Apparently Sergei Makovsky had rejected several of Dmitrieva's verses; and Voloshin, who knew his publisher quite well, invented the legend about Cherubina. There is still controversy about the correct attribution of Gabriak's corpus. Most contemporaries, including all of Apollon’s critics, were certain that all the verses and most of the letters were written by Voloshin himself; after all, they claimed, Cherubina was a first-rank poet and Dmitrieva was not. Both Elisaveta Dmitrieva and Maximilian Voloshin claimed that the verses were all Dmitrieva's, and that Voloshin only selected them and suggested themes and expressions. Modern researchers tend to support attribution of the verses to Dmitrieva, as they are quite similar to her later works.

==Duel==
Nikolai Gumilyov was outraged by the thought that his passionate romantic correspondence might in fact have been with a mocking Maximilian Voloshin. Even so, Dmitrieva claimed that she had written the letters to Gumilyov herself, had indeed been in love, but had known the romance would end the moment Gumilyov saw her.

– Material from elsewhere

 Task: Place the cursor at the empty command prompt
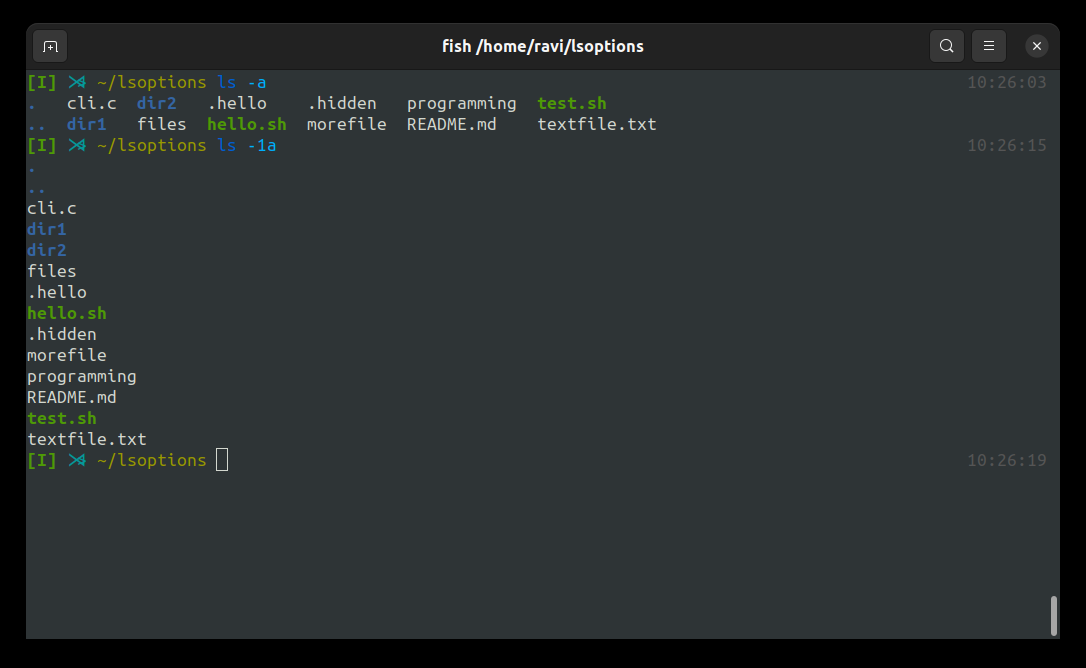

Gumilyov allegedly talked in public about his romantic affair with Dmitrieva and he did it in rather rude expressions, and on 19 November 1909, at the studio of artist Ivan Bilibin, Voloshin slapped Gumilyov across the face, by the customs of the time made a duel inevitable. The duel took place on 22 November on the banks of the Chernaya River, which had been the site of the fatal duel between Alexander Pushkin and Georges d'Anthès. Voloshin's seconds were Aleksei Nikolaevich Tolstoi and Count Shervashidze; Gumilyov's seconds were Mikhail Kuzmin and Eugene Znosko-Borovsky.

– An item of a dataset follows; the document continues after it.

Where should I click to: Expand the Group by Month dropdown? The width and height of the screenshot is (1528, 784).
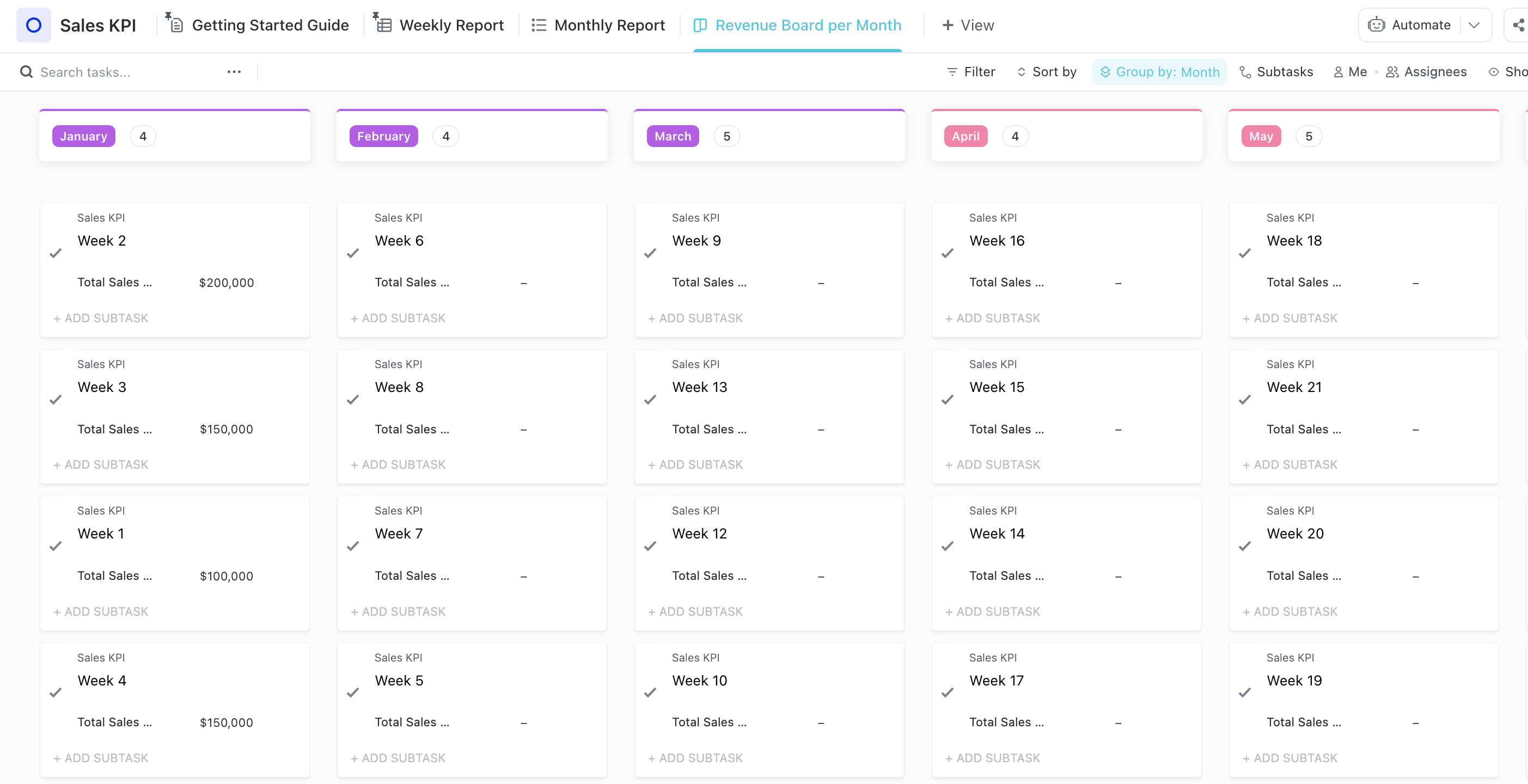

Antique flint smoothbore pistols without sights of the Pushkin era were chosen. Gumilyov shot first, but missed (or according to another version shot into the air). Voloshin's pistol misfired. He proposed to end the duel, but Gumilyov insisted that Voloshin has to shoot. Voloshin tried to shoot a second time - again a misfire. Gumilev insisted on Voloshin's third attempt, but the seconds refused and declared the duel over. Later, Voloshin confessed that he simply didn't know how to shoot. The seconds offered that they shake hands, but both refused. All contacts between them were broken off until a few months before Gumilyov's death in 1921, when he visited Voloshin. The next meeting and reconciliation took place only in Feodosia (in Crimea) - Gumilev denied at the meeting that he had said the words attributed to him about Dmitrieva in 1909, accused Dmitrieva herself of pure fiction.

==Elisaveta Dmitrieva==

The real author of Gabriak's poetry, Elisaveta Dmitrieva, was born on 31 March 1887. Between 1890 and 1903 she suffered from tuberculosis of the bones and was left lame and barely able to walk.

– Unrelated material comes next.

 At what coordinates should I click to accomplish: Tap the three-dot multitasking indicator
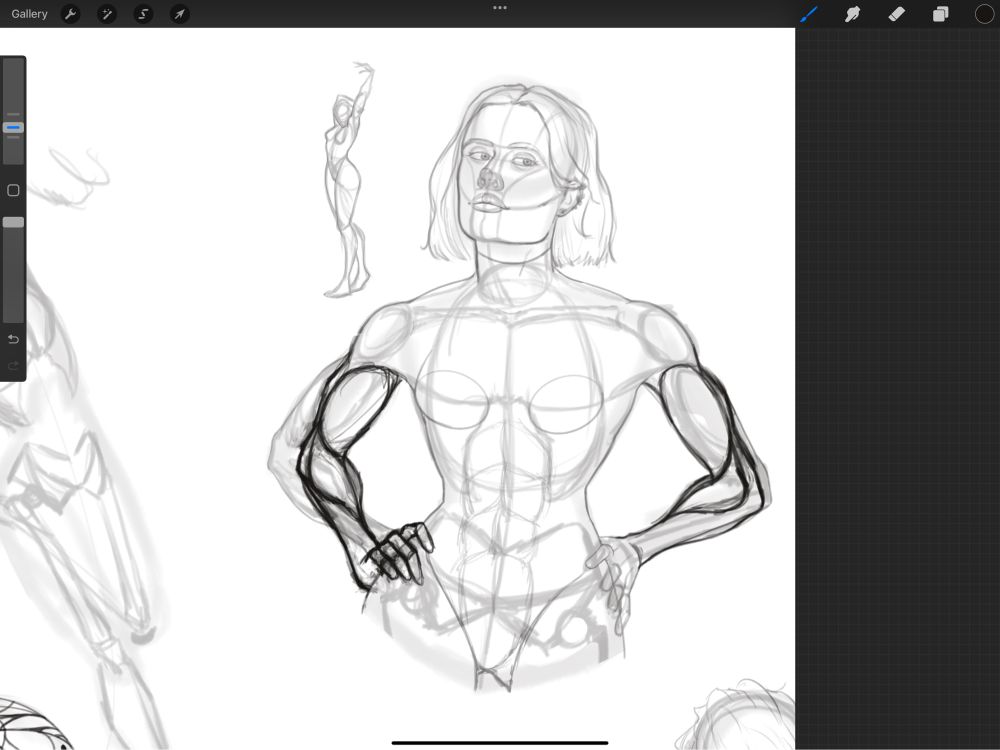[x=499, y=8]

She studied old French and Spanish literature at Saint Petersburg State University, and published some verses both before and after her Gabriak period but without much success. In 1911 she married Vsevolod Nikolaievitch Wassilieff, an engineer and uncle of French admiral Alexandre Wassilieff and took his last name.

In the early 1920s, she worked with poet and translator Samuil Marshak on theatrical plays for children. Later she also published prose and translations.

Starting from 1921, she was searched and interrogated by the State Political Directorate along with other members of the Anthroposophic Society. Finally in 1927 she was exiled to Tashkent where she died in 1928 of liver cancer. Shortly before her death, she was visited in Tashkent by her friend a prominent Sinologist Julian Shchutsky and wrote, influenced by him, 21 poems attributed to Li Xiang Zi, a fictional Chinese poet exiled for his "belief in immortality of human spirit". The name of Li Xiang, invented by Shchutsky, means "a house under a pear tree", where Dmitrieva indeed lived in Tashkent.

==Origin of the name==
The name, Cherubina, was taken from the story A Secret Of Telegraph Hill by Bret Harte. The last name, Gabriak, was derived from Gabriakh, the name of a toy, a wooden imp, presented by Voloshin to Elisaveta Dmitrieva. Voloshin found the name Gabriakh in the book Demonomanie des Sorciers by Jean Bodin, where it belonged to an imp, protecting people from evil spirits.